§ **Exercise details**: Write out, word for word, every line in the data below from the one containing "This screenshot has height=483, width=1475." to the one containing "Click step 5", both of them included.

┏━━

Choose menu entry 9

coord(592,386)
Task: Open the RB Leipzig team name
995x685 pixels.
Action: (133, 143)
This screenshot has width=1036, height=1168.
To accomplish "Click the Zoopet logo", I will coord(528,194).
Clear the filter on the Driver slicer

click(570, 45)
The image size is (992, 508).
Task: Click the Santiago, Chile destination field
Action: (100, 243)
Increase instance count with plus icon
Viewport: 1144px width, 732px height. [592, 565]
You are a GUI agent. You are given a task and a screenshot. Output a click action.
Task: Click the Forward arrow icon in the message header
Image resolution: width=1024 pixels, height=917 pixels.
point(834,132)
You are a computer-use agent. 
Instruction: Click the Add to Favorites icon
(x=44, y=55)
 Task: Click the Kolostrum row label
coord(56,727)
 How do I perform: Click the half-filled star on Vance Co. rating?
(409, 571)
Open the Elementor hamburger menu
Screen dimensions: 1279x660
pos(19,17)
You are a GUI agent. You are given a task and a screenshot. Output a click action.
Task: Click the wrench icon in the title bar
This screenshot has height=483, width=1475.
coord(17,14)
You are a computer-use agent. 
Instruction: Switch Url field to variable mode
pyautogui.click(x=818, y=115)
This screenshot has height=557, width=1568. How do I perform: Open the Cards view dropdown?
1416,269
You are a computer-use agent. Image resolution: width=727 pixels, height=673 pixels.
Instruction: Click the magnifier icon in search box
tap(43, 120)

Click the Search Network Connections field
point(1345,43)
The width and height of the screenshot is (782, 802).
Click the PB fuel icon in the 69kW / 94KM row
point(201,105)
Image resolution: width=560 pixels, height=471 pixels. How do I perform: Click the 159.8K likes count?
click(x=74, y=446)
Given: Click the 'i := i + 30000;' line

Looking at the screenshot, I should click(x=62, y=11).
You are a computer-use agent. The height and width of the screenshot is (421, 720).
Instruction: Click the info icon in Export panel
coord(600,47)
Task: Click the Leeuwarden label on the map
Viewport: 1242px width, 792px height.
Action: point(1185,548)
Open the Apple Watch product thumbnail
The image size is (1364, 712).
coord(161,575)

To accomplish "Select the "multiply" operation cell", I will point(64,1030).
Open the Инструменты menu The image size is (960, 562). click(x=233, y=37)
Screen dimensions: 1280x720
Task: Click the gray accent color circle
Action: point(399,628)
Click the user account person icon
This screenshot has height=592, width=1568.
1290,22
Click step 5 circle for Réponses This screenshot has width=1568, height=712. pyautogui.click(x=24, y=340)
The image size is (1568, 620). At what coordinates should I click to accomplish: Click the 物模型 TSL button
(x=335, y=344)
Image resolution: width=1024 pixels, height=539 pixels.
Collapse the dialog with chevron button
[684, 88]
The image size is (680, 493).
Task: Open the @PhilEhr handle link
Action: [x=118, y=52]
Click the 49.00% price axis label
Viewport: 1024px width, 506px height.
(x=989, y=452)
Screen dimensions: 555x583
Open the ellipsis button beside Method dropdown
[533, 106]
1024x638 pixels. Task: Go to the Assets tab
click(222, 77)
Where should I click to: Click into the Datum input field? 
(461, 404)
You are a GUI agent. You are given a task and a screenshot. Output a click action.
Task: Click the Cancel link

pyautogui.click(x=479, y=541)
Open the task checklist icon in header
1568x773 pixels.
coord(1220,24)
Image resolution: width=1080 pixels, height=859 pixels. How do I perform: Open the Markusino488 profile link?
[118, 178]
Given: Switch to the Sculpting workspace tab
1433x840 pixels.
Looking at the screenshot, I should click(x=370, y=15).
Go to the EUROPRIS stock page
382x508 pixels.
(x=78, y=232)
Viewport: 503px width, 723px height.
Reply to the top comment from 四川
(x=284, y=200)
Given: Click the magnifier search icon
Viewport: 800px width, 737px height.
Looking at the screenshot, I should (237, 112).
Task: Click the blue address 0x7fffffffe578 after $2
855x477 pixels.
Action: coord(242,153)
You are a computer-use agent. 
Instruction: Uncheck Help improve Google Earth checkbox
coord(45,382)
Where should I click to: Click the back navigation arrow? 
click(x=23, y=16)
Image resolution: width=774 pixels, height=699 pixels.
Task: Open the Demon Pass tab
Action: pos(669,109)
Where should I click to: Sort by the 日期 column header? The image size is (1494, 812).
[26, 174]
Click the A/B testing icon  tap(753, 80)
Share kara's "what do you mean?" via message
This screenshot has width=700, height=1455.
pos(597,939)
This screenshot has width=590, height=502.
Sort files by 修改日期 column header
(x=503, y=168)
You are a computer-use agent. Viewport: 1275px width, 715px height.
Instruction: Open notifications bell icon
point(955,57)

┗━━

§ **Expected answer**:
This screenshot has height=483, width=1475.
coord(17,14)
You are a computer-use agent. 
Instruction: Switch Url field to variable mode
pyautogui.click(x=818, y=115)
This screenshot has height=557, width=1568. How do I perform: Open the Cards view dropdown?
1416,269
You are a computer-use agent. Image resolution: width=727 pixels, height=673 pixels.
Instruction: Click the magnifier icon in search box
tap(43, 120)

Click the Search Network Connections field
point(1345,43)
The width and height of the screenshot is (782, 802).
Click the PB fuel icon in the 69kW / 94KM row
point(201,105)
Image resolution: width=560 pixels, height=471 pixels. How do I perform: Click the 159.8K likes count?
click(x=74, y=446)
Given: Click the 'i := i + 30000;' line

Looking at the screenshot, I should click(x=62, y=11).
You are a computer-use agent. The height and width of the screenshot is (421, 720).
Instruction: Click the info icon in Export panel
coord(600,47)
Task: Click the Leeuwarden label on the map
Viewport: 1242px width, 792px height.
Action: point(1185,548)
Open the Apple Watch product thumbnail
The image size is (1364, 712).
coord(161,575)

To accomplish "Select the "multiply" operation cell", I will point(64,1030).
Open the Инструменты menu The image size is (960, 562). click(x=233, y=37)
Screen dimensions: 1280x720
Task: Click the gray accent color circle
Action: point(399,628)
Click the user account person icon
This screenshot has height=592, width=1568.
1290,22
Click step 5 circle for Réponses This screenshot has width=1568, height=712. pyautogui.click(x=24, y=340)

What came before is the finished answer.